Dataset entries
_ _ _ _

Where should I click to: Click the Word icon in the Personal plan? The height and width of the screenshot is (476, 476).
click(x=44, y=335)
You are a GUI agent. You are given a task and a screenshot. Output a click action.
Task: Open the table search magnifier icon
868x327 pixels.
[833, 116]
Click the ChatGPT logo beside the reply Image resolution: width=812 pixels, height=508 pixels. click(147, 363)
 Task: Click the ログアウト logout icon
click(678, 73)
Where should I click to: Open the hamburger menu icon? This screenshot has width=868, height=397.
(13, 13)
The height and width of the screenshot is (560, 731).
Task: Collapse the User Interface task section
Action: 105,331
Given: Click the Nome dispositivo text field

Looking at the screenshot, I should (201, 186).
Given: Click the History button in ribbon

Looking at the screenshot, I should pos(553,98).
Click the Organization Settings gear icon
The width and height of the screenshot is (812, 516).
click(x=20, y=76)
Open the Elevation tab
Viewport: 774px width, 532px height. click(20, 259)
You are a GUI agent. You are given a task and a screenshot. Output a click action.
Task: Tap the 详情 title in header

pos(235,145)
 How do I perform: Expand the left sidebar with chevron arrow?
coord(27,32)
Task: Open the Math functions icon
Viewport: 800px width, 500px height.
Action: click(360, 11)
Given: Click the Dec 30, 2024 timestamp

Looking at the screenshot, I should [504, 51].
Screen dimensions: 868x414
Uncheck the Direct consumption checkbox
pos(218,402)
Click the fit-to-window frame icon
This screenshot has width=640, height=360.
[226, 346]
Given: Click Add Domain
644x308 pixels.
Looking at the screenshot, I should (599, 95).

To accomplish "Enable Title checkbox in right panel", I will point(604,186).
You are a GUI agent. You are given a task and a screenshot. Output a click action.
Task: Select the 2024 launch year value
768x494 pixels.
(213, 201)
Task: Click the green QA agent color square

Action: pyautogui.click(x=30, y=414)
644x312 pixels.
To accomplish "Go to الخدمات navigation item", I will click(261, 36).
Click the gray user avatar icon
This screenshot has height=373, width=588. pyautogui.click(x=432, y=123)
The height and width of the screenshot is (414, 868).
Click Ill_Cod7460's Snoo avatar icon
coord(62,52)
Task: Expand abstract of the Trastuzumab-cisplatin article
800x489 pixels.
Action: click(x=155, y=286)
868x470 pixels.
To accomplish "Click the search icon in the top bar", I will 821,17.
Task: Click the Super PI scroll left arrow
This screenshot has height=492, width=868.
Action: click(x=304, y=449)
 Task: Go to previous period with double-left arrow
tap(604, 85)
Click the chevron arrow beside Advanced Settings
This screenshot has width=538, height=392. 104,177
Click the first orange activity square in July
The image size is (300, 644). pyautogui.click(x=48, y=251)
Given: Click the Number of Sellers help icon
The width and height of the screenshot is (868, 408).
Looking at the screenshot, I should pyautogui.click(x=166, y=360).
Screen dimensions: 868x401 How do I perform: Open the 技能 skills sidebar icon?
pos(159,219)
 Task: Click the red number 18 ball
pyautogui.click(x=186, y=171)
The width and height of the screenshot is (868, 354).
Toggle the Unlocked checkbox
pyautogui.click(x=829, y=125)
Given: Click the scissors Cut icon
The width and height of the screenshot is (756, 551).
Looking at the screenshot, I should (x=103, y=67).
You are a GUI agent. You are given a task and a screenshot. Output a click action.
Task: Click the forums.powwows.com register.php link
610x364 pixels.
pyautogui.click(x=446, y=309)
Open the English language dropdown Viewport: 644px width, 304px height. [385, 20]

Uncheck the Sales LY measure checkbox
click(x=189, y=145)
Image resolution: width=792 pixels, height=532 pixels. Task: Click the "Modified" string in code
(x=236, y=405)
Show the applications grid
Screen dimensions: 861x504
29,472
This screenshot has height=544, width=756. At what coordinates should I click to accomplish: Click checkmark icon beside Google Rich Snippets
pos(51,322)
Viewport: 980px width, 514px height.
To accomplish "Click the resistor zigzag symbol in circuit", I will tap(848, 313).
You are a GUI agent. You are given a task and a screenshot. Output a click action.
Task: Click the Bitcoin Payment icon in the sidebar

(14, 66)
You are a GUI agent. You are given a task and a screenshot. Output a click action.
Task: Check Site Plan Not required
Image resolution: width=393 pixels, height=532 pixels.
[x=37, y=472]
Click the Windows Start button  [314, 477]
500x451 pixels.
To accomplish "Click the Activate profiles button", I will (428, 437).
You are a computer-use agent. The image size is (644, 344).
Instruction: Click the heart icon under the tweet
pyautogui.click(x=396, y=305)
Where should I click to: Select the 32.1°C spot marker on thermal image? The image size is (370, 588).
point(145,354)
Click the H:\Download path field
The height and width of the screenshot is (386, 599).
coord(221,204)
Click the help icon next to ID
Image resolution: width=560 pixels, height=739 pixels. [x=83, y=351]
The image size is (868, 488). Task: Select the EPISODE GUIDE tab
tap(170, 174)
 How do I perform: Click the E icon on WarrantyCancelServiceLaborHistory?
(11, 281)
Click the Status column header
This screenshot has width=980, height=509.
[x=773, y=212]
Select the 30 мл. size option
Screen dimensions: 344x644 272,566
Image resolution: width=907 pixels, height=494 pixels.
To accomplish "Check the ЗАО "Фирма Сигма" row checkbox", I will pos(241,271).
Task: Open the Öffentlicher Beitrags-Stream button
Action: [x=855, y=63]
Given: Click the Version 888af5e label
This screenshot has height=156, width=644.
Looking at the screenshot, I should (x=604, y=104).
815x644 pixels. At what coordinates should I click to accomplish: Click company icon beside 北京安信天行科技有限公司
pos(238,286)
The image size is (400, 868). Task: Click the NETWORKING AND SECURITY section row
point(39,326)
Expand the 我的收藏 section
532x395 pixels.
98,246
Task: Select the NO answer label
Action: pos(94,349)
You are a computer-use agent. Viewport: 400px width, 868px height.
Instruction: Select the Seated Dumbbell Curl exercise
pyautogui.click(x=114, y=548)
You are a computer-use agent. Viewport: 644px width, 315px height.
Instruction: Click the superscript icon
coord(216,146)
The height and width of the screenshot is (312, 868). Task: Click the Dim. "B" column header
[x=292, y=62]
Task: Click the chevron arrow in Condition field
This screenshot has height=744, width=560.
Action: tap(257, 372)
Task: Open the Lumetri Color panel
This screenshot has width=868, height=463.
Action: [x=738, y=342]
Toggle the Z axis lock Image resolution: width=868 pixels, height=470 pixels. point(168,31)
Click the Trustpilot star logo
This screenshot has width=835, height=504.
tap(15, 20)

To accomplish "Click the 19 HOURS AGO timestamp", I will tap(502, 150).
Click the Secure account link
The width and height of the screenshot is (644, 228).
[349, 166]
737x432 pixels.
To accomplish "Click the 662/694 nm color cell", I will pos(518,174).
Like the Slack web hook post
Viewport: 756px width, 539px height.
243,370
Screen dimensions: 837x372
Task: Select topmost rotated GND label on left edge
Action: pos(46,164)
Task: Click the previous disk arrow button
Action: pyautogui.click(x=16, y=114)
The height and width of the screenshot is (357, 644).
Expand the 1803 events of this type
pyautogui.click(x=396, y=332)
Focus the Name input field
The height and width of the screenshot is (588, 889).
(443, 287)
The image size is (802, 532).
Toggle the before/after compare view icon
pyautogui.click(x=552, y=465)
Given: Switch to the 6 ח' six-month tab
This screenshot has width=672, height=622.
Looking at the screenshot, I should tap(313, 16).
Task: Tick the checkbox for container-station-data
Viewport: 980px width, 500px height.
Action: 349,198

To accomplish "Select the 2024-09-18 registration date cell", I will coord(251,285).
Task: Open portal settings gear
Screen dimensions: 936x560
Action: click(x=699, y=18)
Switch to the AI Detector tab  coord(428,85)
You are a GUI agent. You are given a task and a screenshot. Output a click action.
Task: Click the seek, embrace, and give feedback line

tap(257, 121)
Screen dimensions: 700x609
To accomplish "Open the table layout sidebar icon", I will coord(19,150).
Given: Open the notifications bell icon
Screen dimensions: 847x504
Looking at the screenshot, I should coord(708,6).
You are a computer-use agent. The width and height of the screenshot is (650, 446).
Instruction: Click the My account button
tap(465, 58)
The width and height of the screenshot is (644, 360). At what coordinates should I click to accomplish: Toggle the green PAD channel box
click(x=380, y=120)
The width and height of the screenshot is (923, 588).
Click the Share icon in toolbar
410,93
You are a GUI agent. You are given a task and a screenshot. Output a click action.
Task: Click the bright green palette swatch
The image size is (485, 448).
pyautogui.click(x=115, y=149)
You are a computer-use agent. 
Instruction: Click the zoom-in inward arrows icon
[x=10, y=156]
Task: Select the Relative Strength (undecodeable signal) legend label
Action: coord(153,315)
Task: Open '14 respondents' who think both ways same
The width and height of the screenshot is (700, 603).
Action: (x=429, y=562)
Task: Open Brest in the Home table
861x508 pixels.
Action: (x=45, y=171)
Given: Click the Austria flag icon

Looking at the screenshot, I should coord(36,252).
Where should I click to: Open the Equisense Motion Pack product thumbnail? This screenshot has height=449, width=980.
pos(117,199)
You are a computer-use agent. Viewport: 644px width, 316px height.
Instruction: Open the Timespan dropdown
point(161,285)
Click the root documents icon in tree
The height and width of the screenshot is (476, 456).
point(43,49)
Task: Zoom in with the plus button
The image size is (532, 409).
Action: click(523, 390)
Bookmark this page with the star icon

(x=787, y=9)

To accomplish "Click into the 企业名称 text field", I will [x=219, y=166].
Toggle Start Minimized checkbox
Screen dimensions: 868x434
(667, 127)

_ _ _ _

Scan the records above for the word "link". Copy each line that has it.

## Result of the exercise
Task: Click the forums.powwows.com register.php link
Click the Secure account link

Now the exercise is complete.